Built during the 12th and 13th centuries, it once featured extensive frescoes on the walls and ceilings. Unfortunately, during the Reformation furor of Northern Europe, like many ancient Catholic churches, the Roskilde Cathedral suffered a “makeover” of iconoclasm. In the case of the Domkirke, this meant all the original frescoes were whitewashed. Later, when sanity took hold again, they tried to uncover some of the frescoes, but the task mostly was in vain. Here is one chapel where the work was done, and you can see the pale simulacra of the original works.

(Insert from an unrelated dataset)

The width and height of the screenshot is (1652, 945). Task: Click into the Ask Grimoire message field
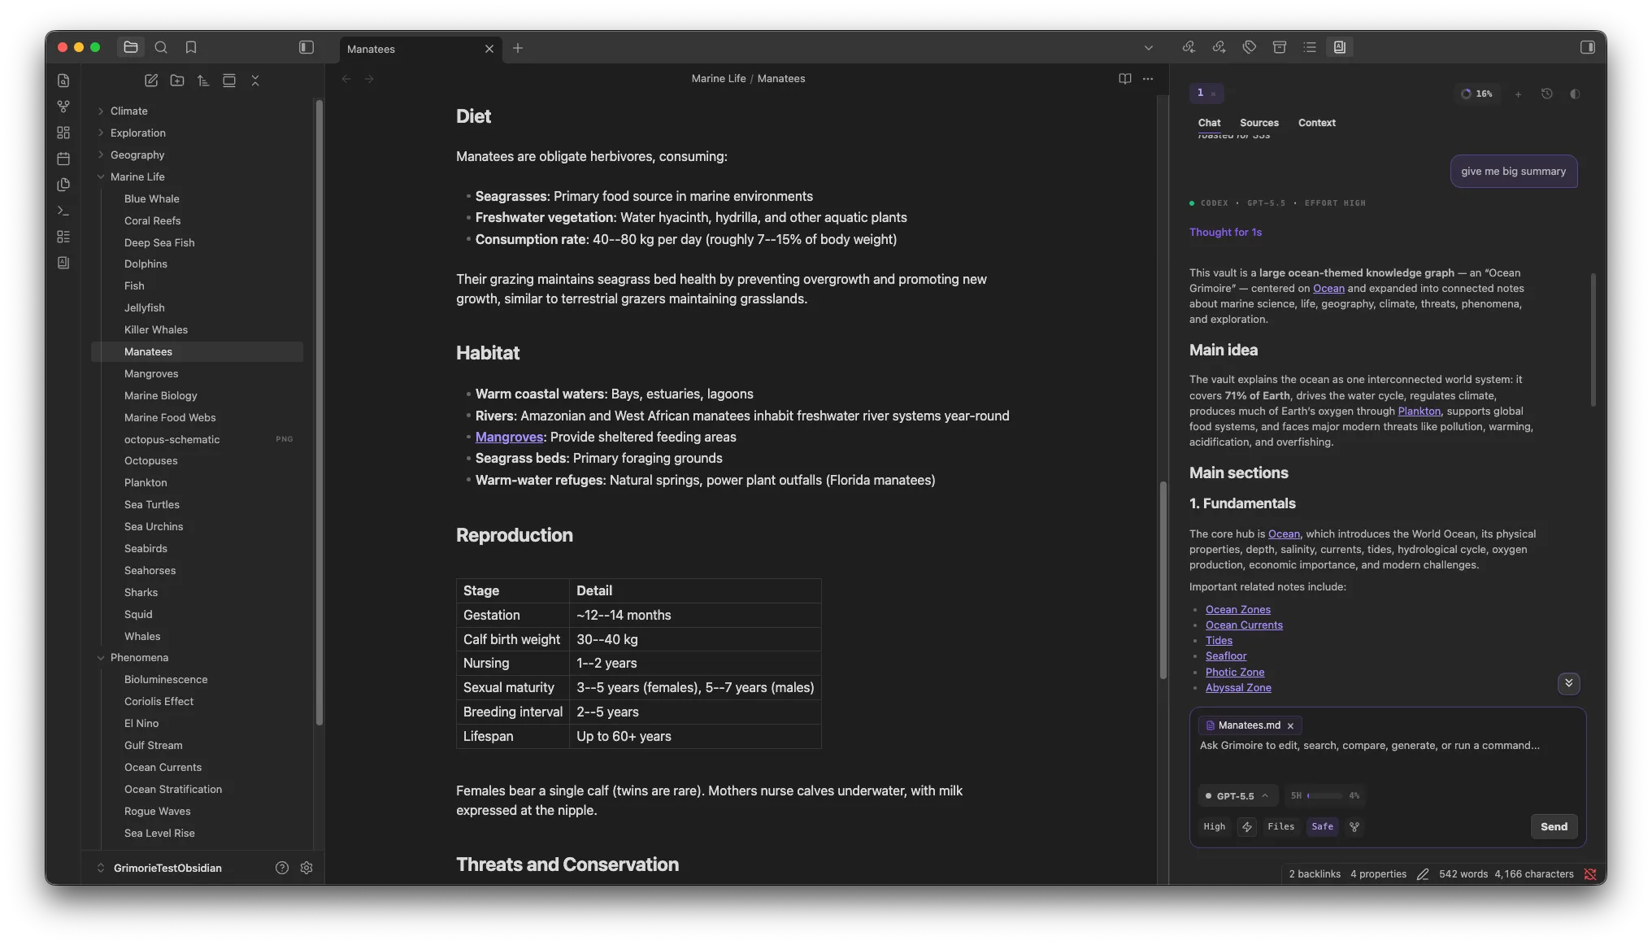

The various chapels of the cathedral now serve primarily as the burial vaults for Danish kings, right up to the current day. The grave memorials themselves are a veritable art history lesson as the installations date from the 13th to the 20th Century. Danish Gothic right up through Danish Modern design. This crypt dates from the early 17th Century.
For some reason, when the Roskilde Cathedral was vandalized by the Protestant reformers, they left the slightly crude, but nevertheless beautiful carvings over the choir seats. The carvings below them, though, were removed, and replaced with bland wooden panels, as you can see in the picture. Maybe the carvings' very state of rough workmanship is what saved them.
The Roskilde Cathedral is a UNESCO World Heritage site in Denmark. For a complete list of the Danish UNESCO sites, with links to the ones we've visited, click the link.
Roskilde can be reached easily by car from Copenhagen in about half an hour. Or you can take a train from the Copenhagen Central Station and be in Roskilde in about 24 minutes.
Tom, You did a great job. The frescoes show up brilliantly. I love it.
Unfortunately, not as good a job as those idiots with the white paint brushes of a few centuries ago. I read one account of trying to remove the white wash from other parts of the church. The attempt was abandoned because the results weren’t worth the effort. The originals were too damaged. I would have loved to have seen them. As it is, we don’t get to see many examples of northern European painting that survived the virulent iconoclasm.